Problem to work on »
For each line of the data below that holds "Asus", copy the line.

Record extracts »
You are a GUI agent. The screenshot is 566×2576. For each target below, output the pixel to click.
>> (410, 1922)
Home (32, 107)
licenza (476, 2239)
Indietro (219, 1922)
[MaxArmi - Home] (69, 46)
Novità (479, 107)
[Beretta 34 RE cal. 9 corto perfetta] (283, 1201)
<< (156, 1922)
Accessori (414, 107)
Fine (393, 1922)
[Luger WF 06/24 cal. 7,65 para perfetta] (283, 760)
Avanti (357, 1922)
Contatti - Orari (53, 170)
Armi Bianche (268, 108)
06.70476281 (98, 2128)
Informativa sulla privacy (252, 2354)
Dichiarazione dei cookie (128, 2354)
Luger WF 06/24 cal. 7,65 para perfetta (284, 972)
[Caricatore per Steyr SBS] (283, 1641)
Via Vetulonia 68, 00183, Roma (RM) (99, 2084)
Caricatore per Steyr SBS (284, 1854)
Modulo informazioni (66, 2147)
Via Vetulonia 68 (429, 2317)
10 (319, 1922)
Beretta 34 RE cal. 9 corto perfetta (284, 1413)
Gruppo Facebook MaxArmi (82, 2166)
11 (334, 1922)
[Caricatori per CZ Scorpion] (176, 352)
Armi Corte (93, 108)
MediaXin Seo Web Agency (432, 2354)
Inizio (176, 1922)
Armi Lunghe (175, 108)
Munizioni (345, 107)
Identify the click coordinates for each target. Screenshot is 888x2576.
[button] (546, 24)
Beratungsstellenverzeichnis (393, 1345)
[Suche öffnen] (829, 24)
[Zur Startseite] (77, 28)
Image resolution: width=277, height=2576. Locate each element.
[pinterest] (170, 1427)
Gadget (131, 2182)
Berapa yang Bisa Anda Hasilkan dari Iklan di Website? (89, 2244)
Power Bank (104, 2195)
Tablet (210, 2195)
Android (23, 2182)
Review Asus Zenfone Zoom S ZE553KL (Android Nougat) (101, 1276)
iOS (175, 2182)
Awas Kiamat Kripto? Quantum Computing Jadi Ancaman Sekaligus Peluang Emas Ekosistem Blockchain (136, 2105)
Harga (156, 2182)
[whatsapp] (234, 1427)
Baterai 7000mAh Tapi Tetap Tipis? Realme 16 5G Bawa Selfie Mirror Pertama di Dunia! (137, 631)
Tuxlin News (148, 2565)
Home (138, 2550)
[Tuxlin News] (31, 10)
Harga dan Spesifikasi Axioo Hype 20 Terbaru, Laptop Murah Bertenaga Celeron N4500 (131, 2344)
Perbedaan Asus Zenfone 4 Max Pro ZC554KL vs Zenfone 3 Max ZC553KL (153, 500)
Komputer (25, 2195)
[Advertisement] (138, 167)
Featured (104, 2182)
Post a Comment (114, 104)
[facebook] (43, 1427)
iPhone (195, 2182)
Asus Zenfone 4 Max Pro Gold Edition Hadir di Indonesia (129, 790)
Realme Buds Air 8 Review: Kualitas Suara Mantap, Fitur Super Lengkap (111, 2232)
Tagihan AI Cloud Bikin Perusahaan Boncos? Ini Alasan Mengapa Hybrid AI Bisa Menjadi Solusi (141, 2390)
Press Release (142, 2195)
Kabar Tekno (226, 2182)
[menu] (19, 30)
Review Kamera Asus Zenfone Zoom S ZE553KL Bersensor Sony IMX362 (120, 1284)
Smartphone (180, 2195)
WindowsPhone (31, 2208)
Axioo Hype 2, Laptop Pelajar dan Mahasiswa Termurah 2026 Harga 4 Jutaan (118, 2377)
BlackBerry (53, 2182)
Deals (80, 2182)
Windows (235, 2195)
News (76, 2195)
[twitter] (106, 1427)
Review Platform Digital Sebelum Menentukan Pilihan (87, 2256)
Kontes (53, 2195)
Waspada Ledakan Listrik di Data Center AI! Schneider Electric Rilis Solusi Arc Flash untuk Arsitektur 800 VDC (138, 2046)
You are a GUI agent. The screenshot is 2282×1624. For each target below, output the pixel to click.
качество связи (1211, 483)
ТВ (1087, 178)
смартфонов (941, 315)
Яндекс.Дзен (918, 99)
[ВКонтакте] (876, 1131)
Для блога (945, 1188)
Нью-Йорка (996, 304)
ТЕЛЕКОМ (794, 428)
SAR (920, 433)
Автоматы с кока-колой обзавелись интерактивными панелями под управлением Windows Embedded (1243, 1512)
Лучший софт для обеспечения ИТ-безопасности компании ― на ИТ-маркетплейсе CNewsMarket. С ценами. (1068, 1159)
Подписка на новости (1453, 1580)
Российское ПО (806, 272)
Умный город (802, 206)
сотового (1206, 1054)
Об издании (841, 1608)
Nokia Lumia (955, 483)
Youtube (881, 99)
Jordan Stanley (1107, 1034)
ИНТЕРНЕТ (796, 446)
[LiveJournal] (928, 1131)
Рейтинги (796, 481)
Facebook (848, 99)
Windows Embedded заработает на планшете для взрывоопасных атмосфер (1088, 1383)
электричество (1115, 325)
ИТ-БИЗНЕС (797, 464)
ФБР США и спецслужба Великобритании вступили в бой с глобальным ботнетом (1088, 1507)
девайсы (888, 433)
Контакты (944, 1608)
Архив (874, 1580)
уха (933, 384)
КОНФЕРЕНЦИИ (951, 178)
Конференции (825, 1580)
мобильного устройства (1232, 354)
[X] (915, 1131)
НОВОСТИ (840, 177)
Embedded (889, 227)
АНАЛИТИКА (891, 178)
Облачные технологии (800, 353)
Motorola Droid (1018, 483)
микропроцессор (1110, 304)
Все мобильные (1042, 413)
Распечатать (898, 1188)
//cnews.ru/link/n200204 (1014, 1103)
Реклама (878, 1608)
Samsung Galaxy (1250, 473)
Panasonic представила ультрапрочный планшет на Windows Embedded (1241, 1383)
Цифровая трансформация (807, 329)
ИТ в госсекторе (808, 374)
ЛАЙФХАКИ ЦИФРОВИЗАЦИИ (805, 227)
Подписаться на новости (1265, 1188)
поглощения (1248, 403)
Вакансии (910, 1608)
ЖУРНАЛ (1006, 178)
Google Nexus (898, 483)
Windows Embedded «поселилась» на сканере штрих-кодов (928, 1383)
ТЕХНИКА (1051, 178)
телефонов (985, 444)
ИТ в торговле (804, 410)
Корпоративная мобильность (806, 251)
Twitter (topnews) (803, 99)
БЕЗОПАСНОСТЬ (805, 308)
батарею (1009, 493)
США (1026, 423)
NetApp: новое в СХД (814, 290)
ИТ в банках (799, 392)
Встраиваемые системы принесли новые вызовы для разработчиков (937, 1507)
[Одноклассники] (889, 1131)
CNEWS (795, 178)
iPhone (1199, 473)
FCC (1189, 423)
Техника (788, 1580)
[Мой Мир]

Reply »
Review Asus Zenfone Zoom S ZE553KL (Android Nougat) (101, 1276)
Perbedaan Asus Zenfone 4 Max Pro ZC554KL vs Zenfone 3 Max ZC553KL (153, 500)
Asus Zenfone 4 Max Pro Gold Edition Hadir di Indonesia (129, 790)
Review Kamera Asus Zenfone Zoom S ZE553KL Bersensor Sony IMX362 (120, 1284)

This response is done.